South Lyon Hotel owners vow to bounce back from fire

James David Dickson, and Candice Williams

Despite a fire that severely damaged a South Lyon institution early Thursday morning, its owners vow not to give up on the business.

“I feel very confident that we’ll bounce back,” said Corry Bala, co-owner of the South Lyon Hotel, a sports bar. “One way or another we’ll be back. We feel like we’re an integral part of the community too much to just let go.”

Bala said he learned of the fire when he received a call from his alarm company around 2 a.m.

“Obviously a million things are going through my mind,” he said. “It’s too early to tell what’s going to happen. My partners and myself and all parties involved want to rebuild, to keep it going.”

The building sustained “substantial damage,” Fire Chief Mike Kennedy said. Whether it can be salvaged will be an insurance matter. While the second floor had a roof collapse, the first floor was mostly water-damaged.

The extent of the damage didn’t surprise Kennedy.

“I’ve eaten there many times and thought that if ever there was a fire, it was going to be a tough one,” he said, due to the building’s open floor plan and the fact “the ceiling, floor and walls were all wood.”

The South Lyon Hotel dates to August 1867, when the town had fewer than 700 residents. About 12,000 people live in the community today, according to census figures.

Mayor John Galeas Jr. bought his home in South Lyon about the same time the current owners bought the South Lyon Hotel, now a sports bar, some 26 years ago.
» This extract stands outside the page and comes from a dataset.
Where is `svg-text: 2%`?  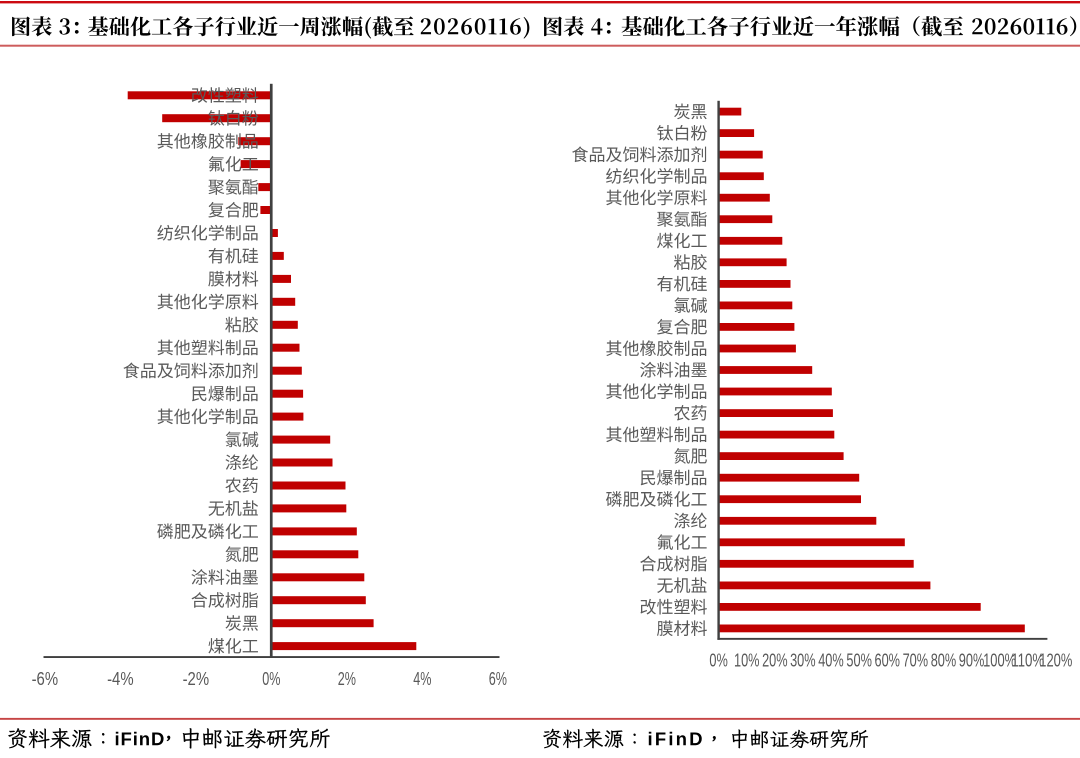 svg-text: 2% is located at coordinates (347, 679).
He described it as a local institution whose possible loss is “a hard pill to swallow.”

“Everybody’s in shock,” Galeas said. “When you lose something of this significance, you never know how much it hurts until it happens.”
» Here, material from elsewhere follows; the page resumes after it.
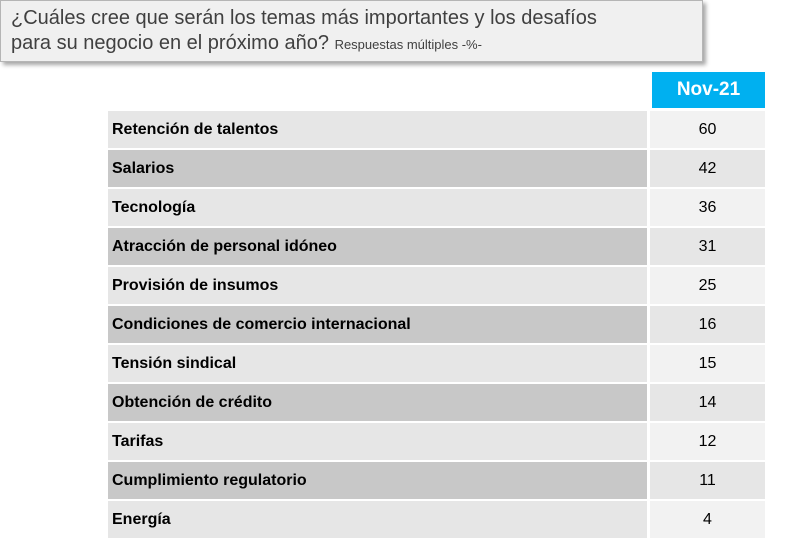 This screenshot has width=800, height=540. Describe the element at coordinates (378, 324) in the screenshot. I see `row-label: Condiciones de comercio internacional` at that location.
Kennedy echoed those thoughts, calling the fire “a huge loss” to the community.

The sports bar participates in a number of charitable activities each year, said Bala, who was hired as a manager in 2001 and later became a co-owner.

“It’s become very evident what it’s been for the community,” Bala said. “My phone hasn’t stopped ringing all day.”

The blaze at 201 N. Lafayette started about 2 a.m., said Briann Salyers of the Police Department. The last units left the scene about 9 a.m., officials said.

Galeas joked that some on scene at the fire have suggested that Omar, a ghost famously thought to be haunting the building, was the culprit. According to the Michigan Paranormal Research Association, the South Lyon Hotel is “reported to be quite haunted.”

A few hours into the blaze, residents and businesses stepped up to help, Galeas said.

Lafayette Corner Cafe provided coffee to people on scene. Galeas said there is talk of a fundraiser to support the dozens of employees whose families will be affected.

Fire departments from Oakland, Washtenaw and Livingston counties battled the fire, Kennedy said. The investigation will be handled by the Oakland County Sheriff’s Office. Kennedy said he does not believe foul play will be a factor and that the fire probably was caused by something “mechanical or unintentional.”